Submitted to: Carbohydrate Polymers
Publication Type: Peer Reviewed Journal
Publication Acceptance Date: 6/9/2015
Publication Date: 6/23/2015
Citation: Biswas, A., Appell, M., Liu, Z., Cheng, H.N. 2015. Microwave-assisted synthesis of cyclodextrin polyurethanes. Carbohydrate Polymers. 133:74-79. doi: 10.1016/j.carbpol.2015.06.044.
Interpretive Summary: Cyclodextrins (CD’s) are a well known starch derived material. We developed a microwave-assisted method to modify the CD molecule with a class of reagents called diisocyanates to produce polyurethanes. As compared to conventional heating, this new synthetic method saves energy, significantly reduced reaction time, and yet improved the product yield. The reaction products have been fully characterized with NMR spectroscopy. Our modified CD could complex with a variety of substances, e.g., drug molecules for improved solubility or controlled release, fragrance molecules for controlled release, cholesterol removal in food industry, and removal of toxic substances from the environment. It also has a potential to be used for detection of mycotoxin for food safety applications.
Technical Abstract: Cyclodextrin (CD) has often been incorporated into polyurethanes in order to facilitate its use in encapsulation or removal of organic species for various applications.
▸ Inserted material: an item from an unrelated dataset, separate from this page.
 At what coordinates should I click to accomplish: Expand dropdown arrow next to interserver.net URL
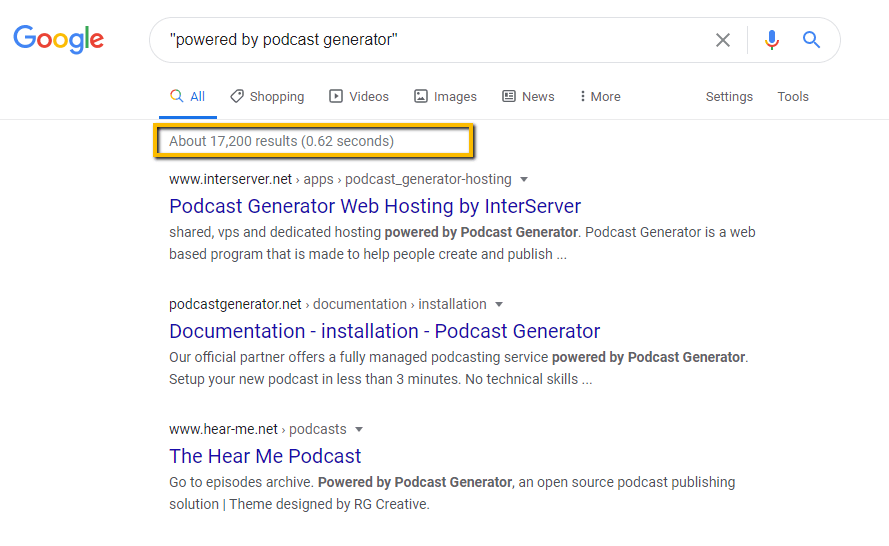[x=524, y=180]
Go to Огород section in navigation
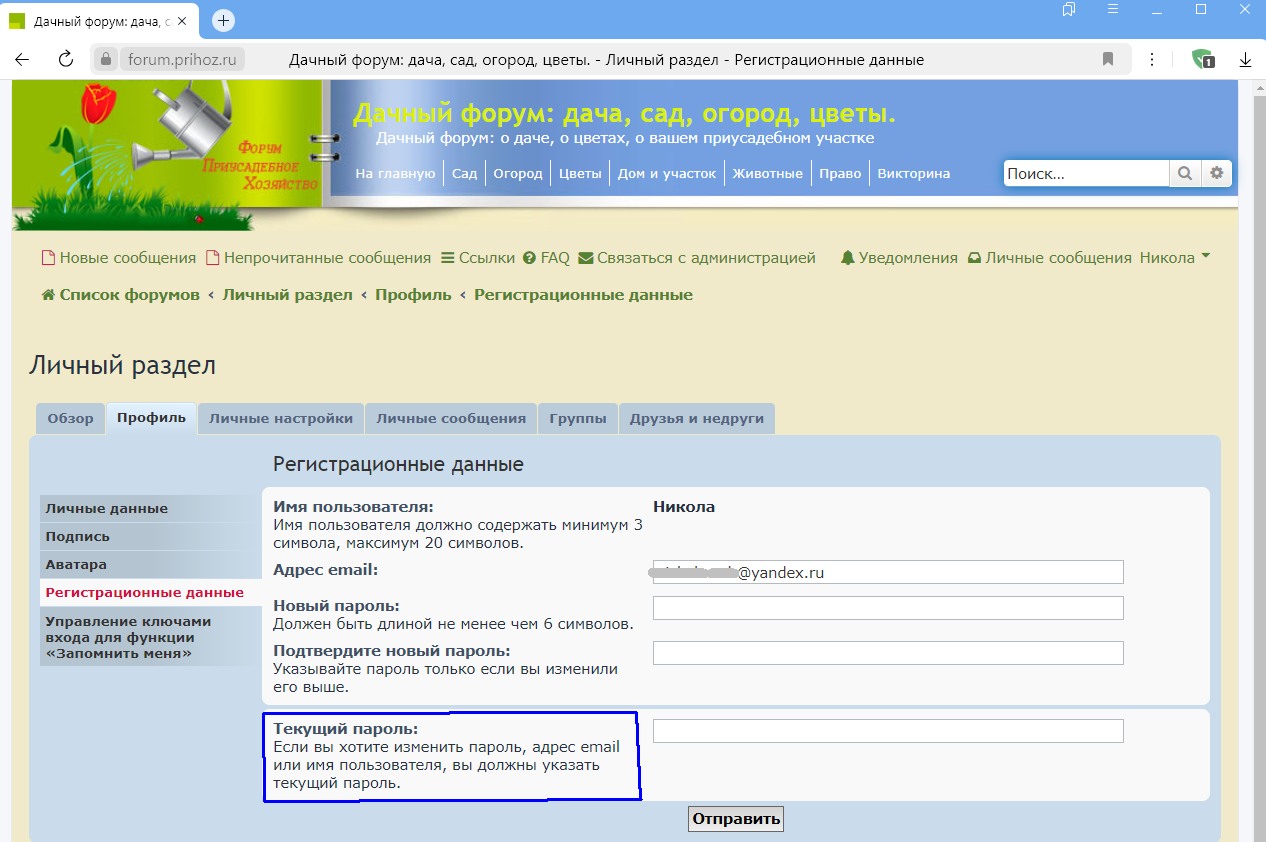The height and width of the screenshot is (842, 1266). click(x=517, y=173)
In this work a microwave-assisted method has been developed to produce polyurethanes consisting of alpha-, ß-, and gamma-CD and three common diisocyanates. As compared to conventional heating, this new synthetic method saves energy, significantly reduces reaction time, and gets similar or improved the product yield. The reaction products have been fully characterized with 13C, 1H, and two-dimensional NMR spectroscopy. With suitable stoichiometry of starting CD and diisocyanate, the resulting CD polyurethane is organic-soluble and water-insoluble and is shown to remove Nile red dye and phenol from water. Possible applications include the removal of undesirable materials from process streams, toxic compounds from the environment, and encapsulation of color or fragrance molecules.